— What you need to do —
Within this listing, how many lines include the word "will"? Only the number should be given.

— Data shown —
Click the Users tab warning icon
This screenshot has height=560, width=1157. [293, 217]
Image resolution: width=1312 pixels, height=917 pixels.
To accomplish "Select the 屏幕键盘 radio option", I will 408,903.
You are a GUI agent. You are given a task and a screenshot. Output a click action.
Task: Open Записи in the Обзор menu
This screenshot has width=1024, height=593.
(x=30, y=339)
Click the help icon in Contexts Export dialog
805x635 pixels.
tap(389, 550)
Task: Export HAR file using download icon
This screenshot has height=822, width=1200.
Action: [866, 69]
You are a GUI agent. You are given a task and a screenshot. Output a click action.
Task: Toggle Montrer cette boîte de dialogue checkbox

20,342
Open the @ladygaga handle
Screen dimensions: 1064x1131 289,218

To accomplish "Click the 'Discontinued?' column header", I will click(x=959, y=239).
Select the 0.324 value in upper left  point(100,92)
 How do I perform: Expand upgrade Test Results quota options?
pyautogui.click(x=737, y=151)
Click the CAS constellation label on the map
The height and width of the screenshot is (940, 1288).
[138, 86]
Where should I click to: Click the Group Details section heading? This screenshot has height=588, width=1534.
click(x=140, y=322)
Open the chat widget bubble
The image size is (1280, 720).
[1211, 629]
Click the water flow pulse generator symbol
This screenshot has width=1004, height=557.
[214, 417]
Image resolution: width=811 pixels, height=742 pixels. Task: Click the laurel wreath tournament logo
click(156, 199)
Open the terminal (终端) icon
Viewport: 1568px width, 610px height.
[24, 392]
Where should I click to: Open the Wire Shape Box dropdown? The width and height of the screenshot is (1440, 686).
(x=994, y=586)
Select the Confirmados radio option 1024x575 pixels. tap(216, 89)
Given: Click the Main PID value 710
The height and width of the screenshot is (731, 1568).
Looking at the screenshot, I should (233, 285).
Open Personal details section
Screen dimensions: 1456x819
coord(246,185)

— Solved problem —
2